“Ti faccio uscire al telegiornale, fai la fine di Martina Carbonaro”: arrestato 23enne a Casoria

Minacce, profili fake con le sue foto e il suo numero, messaggi invasivi. Il tutto ai danni di una 17enne conosciuta ad una serata tra amici e con la quale si era solo scambiato il numero di telefono. Ad essere arrestato è stato un 23enne di Casoria, nel Napoletano, completamente ossessionato dalla ragazza, al punto da arrivare a seguirla perfino mentre lei lo denunciava ai carabinieri, mandandole foto dall'esterno della caserma come a volerle fare capire che "sapeva" tutto. Ed era proprio mentre era appostato all'esterno della caserma di Casoria che è stato arrestato per atti persecutori.
La storia inizia nel settembre del 2023, quando lei appena 15enne e lui 20enne si conoscono ad una serata tra amici. Si scambiano i numeri di telefono, e finisce là. I due non si sentono praticamente per quasi due anni: nel dicembre 2025, infatti, lui le scrive su Whatsapp. Un primo messaggio, poi altri. E diventano in breve moltissimi, a ripetizione, su Whatsapp, su Instagram, su TikTok. E tutti molto diretti. "Fidanziamoci", le propone, con la ragazza che dice di no. Inizia così l'incubo per lei.
Nascono profili fake con foto della ragazza, il suo numero di telefono e la scritta "contattatemi per amicizia". Una lunga serie, senza fine. Ma non mancano i messaggi a lei stessa: "Ti devo rovinare", "Infame", "Mi hai spezzato il cuore", "Buona notte, domani muori". E perfino un ancor più inquietante "ti faccio uscire al Tg5", girandole un link sulla morte di Martina Carbonaro, vittima di femminicidio ad Afragola. "Ti faccio fare questa fine, te facce ascì al Tg5, tu sei infami, ti devo sparare".
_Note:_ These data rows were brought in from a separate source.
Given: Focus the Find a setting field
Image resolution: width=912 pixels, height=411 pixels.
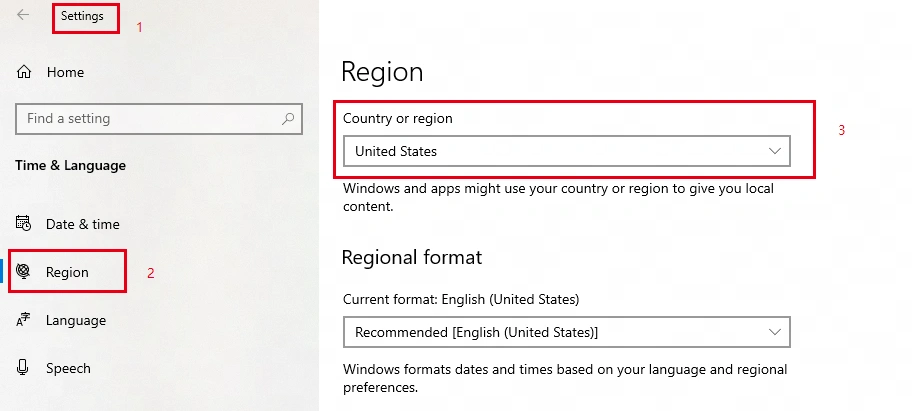Looking at the screenshot, I should (x=159, y=119).
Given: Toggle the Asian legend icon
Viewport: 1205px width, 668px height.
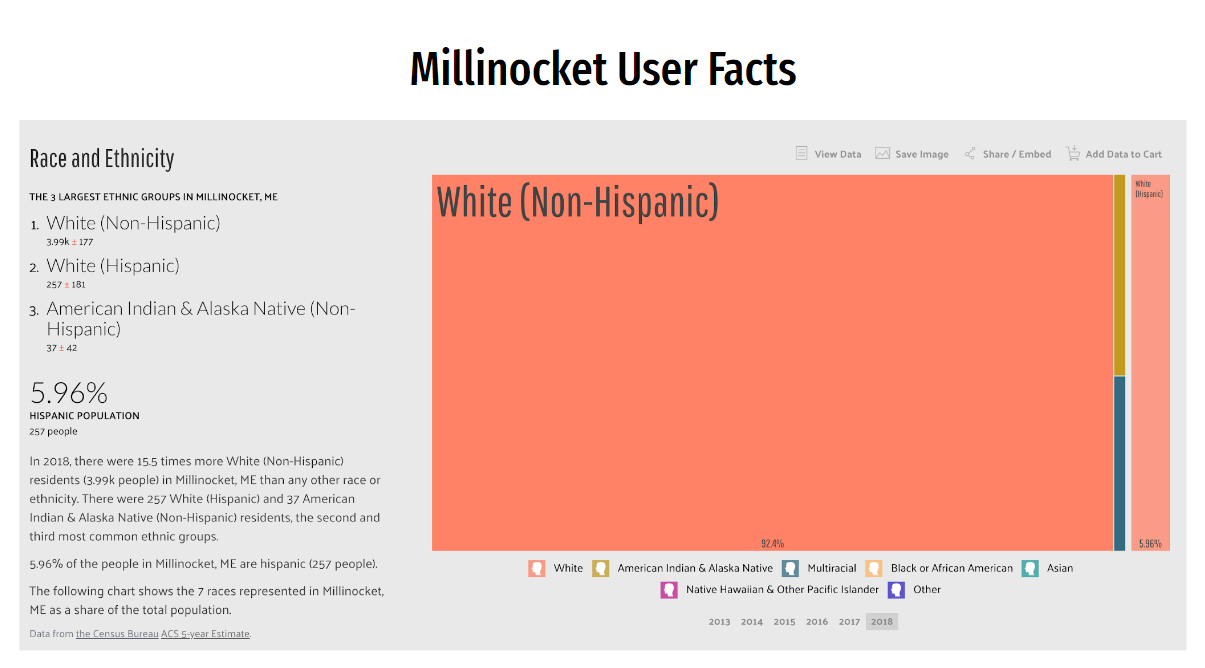Looking at the screenshot, I should 1030,568.
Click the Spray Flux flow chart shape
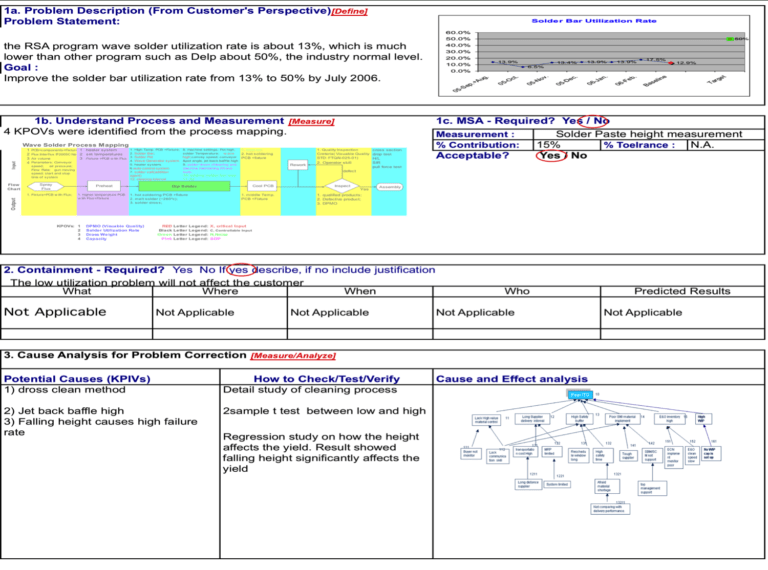The height and width of the screenshot is (570, 768). pos(45,186)
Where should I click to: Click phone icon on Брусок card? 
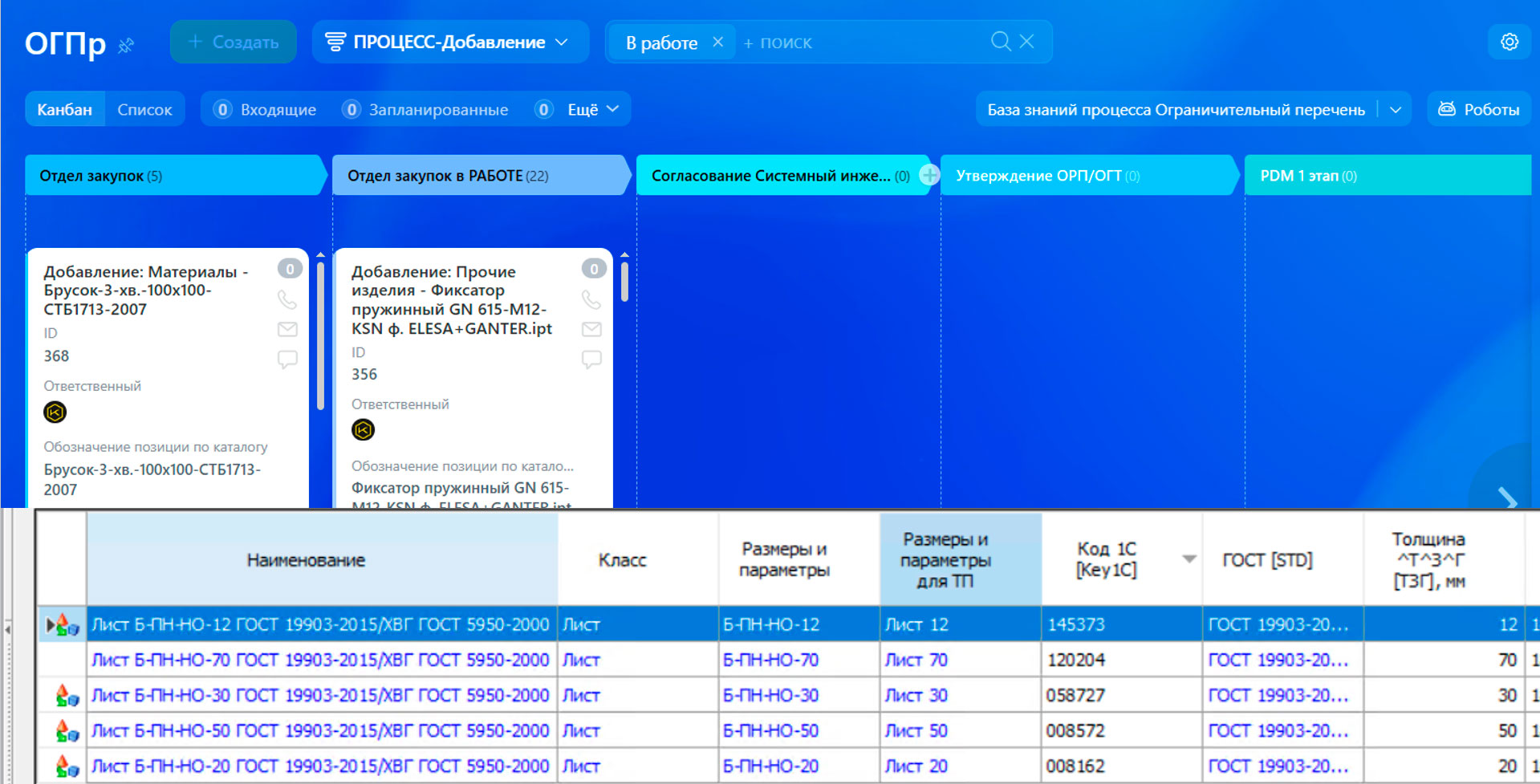coord(287,300)
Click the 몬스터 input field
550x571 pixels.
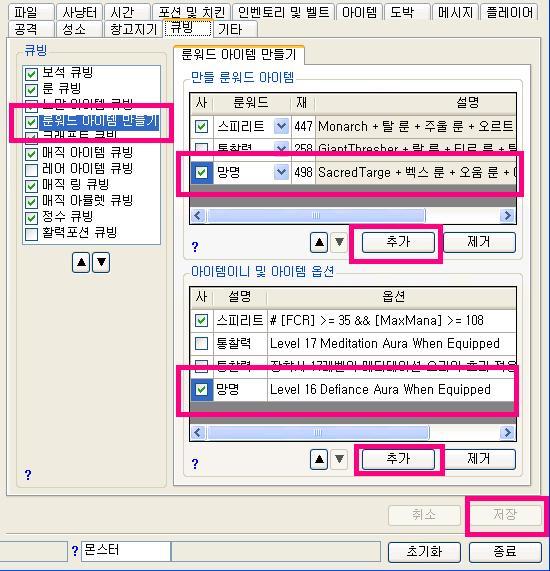point(126,551)
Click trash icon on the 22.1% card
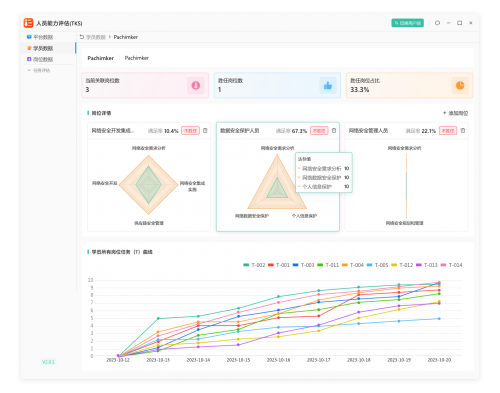This screenshot has height=393, width=500. click(463, 131)
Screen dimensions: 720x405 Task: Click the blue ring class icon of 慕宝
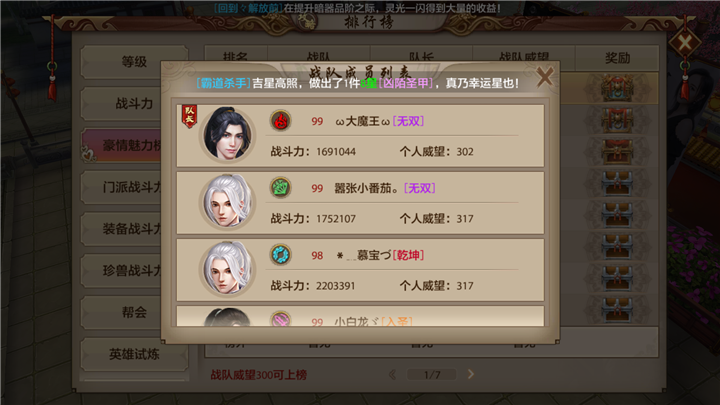[x=280, y=255]
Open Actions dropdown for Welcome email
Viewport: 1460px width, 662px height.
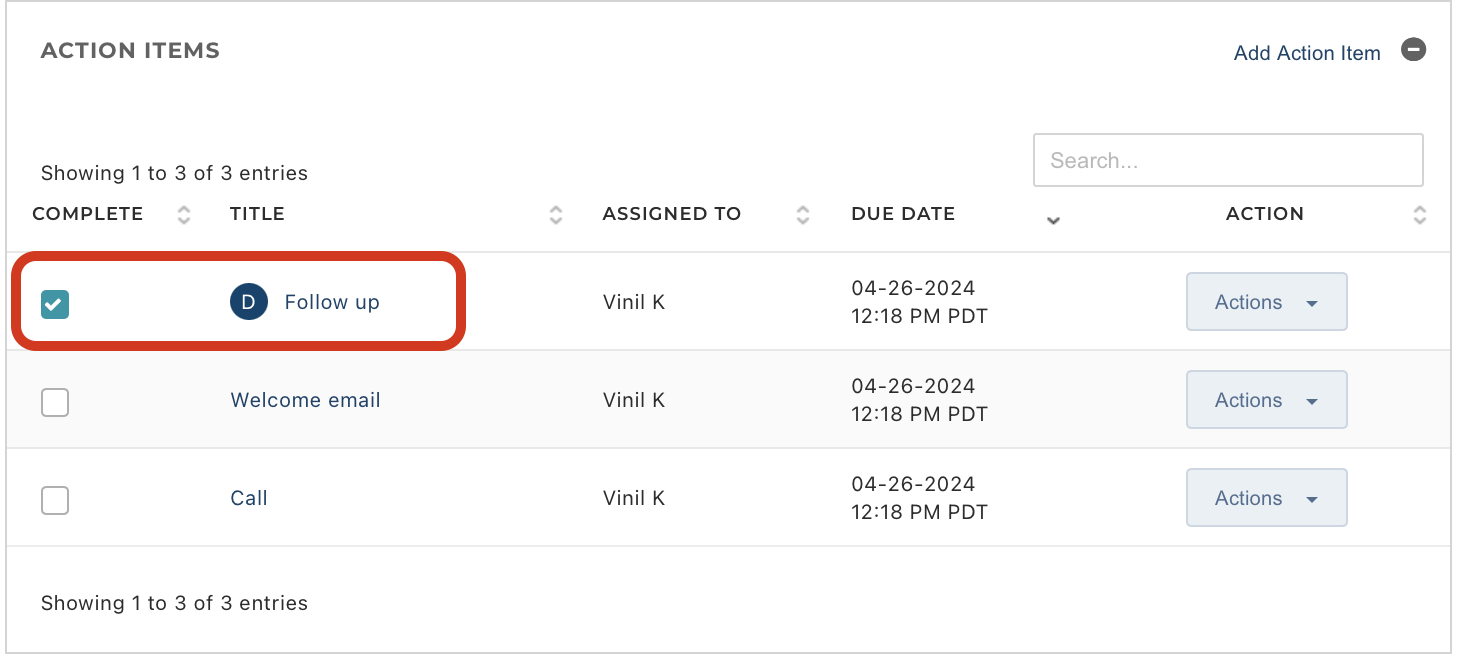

La 17enne denuncia così tutto ai carabinieri di Casoria, assieme alla madre diventata a sua volta vittima di insulti e minacce di morte. Il 23enne, ormai fuori controllo, la segue perfino in caserma e le manda foto in diretta dall'esterno. Ed è là che i militari dell'Arma lo trovano, con ancora il cellulare "puntato" verso la caserma. Arrestato per atti persecutori, ora è in carcere in attesa di giudizio.